Maybe I am missing something here.


----------



## carverman (Nov 8, 2010)

OptsyEagle said:


> Was this form T2019 provided to Scotiabank before they issued the money to your mother's estate? They had to have been provided something. It seems to me that your father took receipt of these RRSP proceeds. Actually spent some of it on her debts and then used the remainder to make a tax deductible contribution to his own RRSP. That sounds like he decided to cash it out, in your mother's name, and take the "after tax proceeds". The T4RRSP is just to provide the accounting to get the taxes owed correct. If I was Scotiabank, I would have issued the T4RRSP as well.
> 
> Maybe I am missing something here.


If the mother opened the RRSP , Scotia bank SHOULD have named a beneficiary. That was stupid on their part. If it was me and all the RRSP needed was a legal form to designate a benefciary after the fact, a trip to a notary public and notarizing the form should suffice..provide of course, the RRSP money is still sitting there untouched. 

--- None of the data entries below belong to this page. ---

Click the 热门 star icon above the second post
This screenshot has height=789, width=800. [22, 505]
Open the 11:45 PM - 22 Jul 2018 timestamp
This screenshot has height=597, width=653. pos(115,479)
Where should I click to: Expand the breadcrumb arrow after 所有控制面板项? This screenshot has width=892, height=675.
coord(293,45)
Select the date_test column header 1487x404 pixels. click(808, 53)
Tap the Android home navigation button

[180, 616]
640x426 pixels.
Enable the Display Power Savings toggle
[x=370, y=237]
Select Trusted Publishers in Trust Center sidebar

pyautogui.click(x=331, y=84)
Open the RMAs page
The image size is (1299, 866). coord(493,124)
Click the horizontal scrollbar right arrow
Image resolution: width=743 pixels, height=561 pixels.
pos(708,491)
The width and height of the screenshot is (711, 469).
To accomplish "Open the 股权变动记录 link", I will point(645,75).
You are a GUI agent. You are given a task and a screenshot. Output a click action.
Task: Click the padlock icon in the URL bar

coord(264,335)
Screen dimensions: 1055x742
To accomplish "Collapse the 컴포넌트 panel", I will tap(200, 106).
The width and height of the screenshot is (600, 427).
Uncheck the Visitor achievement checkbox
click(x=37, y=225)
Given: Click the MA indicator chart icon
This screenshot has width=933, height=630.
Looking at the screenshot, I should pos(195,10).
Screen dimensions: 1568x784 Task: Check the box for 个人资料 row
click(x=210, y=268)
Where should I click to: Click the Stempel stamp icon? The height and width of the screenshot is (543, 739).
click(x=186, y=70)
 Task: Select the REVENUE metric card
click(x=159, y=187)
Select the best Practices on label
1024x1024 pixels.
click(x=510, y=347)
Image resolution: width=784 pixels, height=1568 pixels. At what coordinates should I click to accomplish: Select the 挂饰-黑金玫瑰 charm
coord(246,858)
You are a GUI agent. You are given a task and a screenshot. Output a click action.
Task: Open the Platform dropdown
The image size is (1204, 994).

> If the Estate is named as the beneficiary, the entire RRSP is taxable to the deceased in the year-of-death tax return.
> *However, a spouse or common-law spouse can elect, jointly with the executor of the estate, to transfer all or part of the RRSP to him or her.*
> Any amount of this transfer NOT contributed to the spouse’s RRSP is taxable to the spouse.
> 
> *The whole amount transferred to the spouse is deductible from the deceased’s income,* but any amount not transferred is taxable to the deceased.


----------



## carverman (Nov 8, 2010)

here is the link on the info I mentioned above..if it were me..I'd be going after Scotia bank for their error of omission putting down a benificiary...
where are the banks finding these people to do legal forms without having the sense to dot the "i's and cross the "t's"--high school dropouts?
http://www.nilsonco.com/insight-past/rrsp_beneficiaries/


----------



## OptsyEagle (Nov 29, 2009)

Well, we really don't know who omitted to name the beneficiary, when the account was opened. You can be sure that if any court in the past decided that it was the bank's responsibility to ensure the client understood all the tax consequences of a beneficiary election, they would have made the mother initial the election of the estate for a beneficiary.

There are many RRSPs out there where the owner has elected to not name a beneficiary, even when there is a spouse. We can argue back and forth whether the bank should have pointed out the tax consequences of having the estate the beneficiary, but at the end of the day, the discussion will not help the OP avoid the taxation on this particular situation.

Basically the executor asked Scotiabank to pay the proceeds to the estate and issue a T4RRSP afterwards and it sounds like that is exactly what they did. I agree, it now sounds like the executor may not have known that was what they were asking for, but if that is the case, we now know who made the mistake.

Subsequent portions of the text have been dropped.